Post image for Caramel Toffee Chiffon Cake

by Abby Dodge on April 27, 2015

Sometimes when I write a magazine piece, the recipe concept stays with me and flavor pairings and size or shape variations continue to percolate in my brain. At first, it’s just a lingering question, “Did I take these recipes as far as I could?”  The thought lies quietly in the back of my brain, bubbling up here and there during the course of my days and nights. Not in a haunting, creepy way that keeps me up a night but more like a perplexing itch that can’t quite be satisfied.  I let the ideas wash over me as I’ve learned from experience that pushing is a waste of time. Sometimes nothing comes of it and the pesky urge disappears. Other times, a new recipe comes to fruition.

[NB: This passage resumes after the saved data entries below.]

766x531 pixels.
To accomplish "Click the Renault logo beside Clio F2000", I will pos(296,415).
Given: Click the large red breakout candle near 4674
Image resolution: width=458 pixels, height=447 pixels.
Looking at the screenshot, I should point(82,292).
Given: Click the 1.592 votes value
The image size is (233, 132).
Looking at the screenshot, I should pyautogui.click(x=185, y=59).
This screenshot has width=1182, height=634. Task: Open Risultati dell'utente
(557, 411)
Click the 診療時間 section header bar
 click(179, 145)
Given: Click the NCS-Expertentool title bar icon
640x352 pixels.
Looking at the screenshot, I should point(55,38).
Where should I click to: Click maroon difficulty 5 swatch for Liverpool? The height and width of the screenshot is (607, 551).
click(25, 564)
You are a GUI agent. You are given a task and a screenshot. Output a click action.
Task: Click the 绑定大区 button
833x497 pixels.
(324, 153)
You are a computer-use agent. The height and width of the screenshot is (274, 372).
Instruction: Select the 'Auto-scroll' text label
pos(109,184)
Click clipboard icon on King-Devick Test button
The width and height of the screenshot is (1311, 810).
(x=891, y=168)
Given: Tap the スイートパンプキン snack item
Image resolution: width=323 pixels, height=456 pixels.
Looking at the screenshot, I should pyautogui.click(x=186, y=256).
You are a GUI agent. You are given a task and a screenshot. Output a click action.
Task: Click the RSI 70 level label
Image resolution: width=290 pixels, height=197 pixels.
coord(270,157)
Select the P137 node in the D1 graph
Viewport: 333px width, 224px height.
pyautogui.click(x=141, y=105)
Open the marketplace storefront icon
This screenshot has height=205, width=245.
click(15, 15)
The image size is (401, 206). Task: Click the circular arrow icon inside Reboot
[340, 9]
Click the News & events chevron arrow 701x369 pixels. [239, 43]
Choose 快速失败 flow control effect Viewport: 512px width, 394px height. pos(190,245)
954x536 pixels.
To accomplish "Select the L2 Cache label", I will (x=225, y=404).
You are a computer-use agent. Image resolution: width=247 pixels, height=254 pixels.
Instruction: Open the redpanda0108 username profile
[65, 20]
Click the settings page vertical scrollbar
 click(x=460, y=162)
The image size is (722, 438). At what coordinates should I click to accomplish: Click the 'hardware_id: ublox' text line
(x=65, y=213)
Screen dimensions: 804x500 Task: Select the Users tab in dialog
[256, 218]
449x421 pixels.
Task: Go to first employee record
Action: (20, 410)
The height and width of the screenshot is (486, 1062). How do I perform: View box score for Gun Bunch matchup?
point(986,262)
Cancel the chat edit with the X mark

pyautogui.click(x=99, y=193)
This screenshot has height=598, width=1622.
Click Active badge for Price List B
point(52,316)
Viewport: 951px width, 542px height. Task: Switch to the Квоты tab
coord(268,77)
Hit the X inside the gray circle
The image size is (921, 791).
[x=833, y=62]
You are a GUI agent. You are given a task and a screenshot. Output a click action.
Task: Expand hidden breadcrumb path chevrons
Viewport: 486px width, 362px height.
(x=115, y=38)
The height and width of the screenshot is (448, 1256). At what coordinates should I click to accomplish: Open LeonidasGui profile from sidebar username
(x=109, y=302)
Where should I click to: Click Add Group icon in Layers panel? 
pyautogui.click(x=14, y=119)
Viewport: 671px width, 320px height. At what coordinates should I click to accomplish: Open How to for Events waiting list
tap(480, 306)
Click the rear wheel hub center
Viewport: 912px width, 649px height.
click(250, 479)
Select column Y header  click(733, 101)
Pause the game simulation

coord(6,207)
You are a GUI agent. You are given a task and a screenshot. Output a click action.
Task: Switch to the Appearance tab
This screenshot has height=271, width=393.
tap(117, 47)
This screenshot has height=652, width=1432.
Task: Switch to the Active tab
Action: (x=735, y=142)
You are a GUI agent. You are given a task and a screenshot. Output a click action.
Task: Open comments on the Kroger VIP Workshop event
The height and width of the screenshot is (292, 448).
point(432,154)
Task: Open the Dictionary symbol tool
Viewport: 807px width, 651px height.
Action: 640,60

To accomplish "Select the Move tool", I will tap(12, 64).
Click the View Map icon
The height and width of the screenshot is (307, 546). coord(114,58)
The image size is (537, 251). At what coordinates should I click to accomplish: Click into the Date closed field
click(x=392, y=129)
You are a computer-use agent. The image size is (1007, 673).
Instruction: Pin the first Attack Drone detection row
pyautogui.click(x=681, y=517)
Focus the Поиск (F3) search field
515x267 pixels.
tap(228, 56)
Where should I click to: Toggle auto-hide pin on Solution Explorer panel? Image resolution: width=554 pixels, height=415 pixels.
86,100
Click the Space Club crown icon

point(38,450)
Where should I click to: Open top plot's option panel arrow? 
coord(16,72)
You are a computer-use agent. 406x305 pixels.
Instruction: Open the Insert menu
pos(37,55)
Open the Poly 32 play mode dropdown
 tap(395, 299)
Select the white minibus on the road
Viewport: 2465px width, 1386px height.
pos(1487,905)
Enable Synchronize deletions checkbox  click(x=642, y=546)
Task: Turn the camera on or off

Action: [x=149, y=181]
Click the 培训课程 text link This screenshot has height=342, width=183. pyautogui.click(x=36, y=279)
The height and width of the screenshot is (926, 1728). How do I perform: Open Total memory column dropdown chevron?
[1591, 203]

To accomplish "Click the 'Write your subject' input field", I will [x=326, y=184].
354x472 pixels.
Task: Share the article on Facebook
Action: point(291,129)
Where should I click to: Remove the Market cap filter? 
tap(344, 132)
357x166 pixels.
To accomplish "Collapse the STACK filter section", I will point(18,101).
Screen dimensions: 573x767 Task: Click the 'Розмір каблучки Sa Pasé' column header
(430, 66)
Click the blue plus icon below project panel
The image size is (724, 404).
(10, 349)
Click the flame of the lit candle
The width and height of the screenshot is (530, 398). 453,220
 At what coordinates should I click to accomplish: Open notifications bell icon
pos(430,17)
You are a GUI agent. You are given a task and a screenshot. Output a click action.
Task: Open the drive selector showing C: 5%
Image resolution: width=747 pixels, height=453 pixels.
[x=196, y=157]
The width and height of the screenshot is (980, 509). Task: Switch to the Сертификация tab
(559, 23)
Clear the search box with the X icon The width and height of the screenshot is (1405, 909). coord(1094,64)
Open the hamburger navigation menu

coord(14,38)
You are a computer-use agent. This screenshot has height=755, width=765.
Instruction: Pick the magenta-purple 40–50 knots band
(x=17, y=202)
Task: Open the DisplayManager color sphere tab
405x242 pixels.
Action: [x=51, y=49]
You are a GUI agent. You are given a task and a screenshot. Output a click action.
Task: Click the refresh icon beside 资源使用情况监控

Such is the case with my chiffon cake story in the current issue of Fine Cooking on newsstands now- all gorgeously captured by Scott Phillips. As most magazines work six + months in advance, these three recipes left my hands eons ago but the concept stayed with me, fermenting and growing. Was there more of the flavor story to tell?  What was missing from the line up of cornmeal- lemon, bittersweet chocolate-espresso and applesauce-carrot in Fine Cooking? A texture? Fruit component? Nut element? Unsure, I let it sit. There was no glowing, ah-ha moment and no grand fanfare that announced the arrival on the fourth cake in this series. It doesn’t work that way. At least it doesn’t for me. Instead, the idea or inspiration tiptoes in on “little cat feet”* then there it is and as obvious as the nose on my face. Caramel. I had to make a version of this chiffon cake with caramel.

Testing ensued with tweaks (large and small) made to the basic recipe to accommodate the rich caramel sauce. Ultimately, the cake was good but it was still missing “something”. Various nuts and spice combinations added very little to the taste. Stumped, I let the recipe rest. The cake was looking not for a contrasting flavor or texture but for one that would boost the deep caramel flavor. Several days later, while cleaning out the fridge, I came across a bag of Heath Bar Toffee Bits® and the mystery was solved. These things happen this way… some of the time.

Please check out my three other chiffon cake recipes in the current issue of Fine Cooking. You also don’t want to miss the fabulous feature from my talented and effervescent friend, Juli Roberts (director of the Fine Cooking Test Kitchen). Her recipes will have you ready and waiting for summer.


*a line from one of my favorite Carl Sandburg poems “Fog”.  Also worth reading is his “Splinter” – my long time favorite.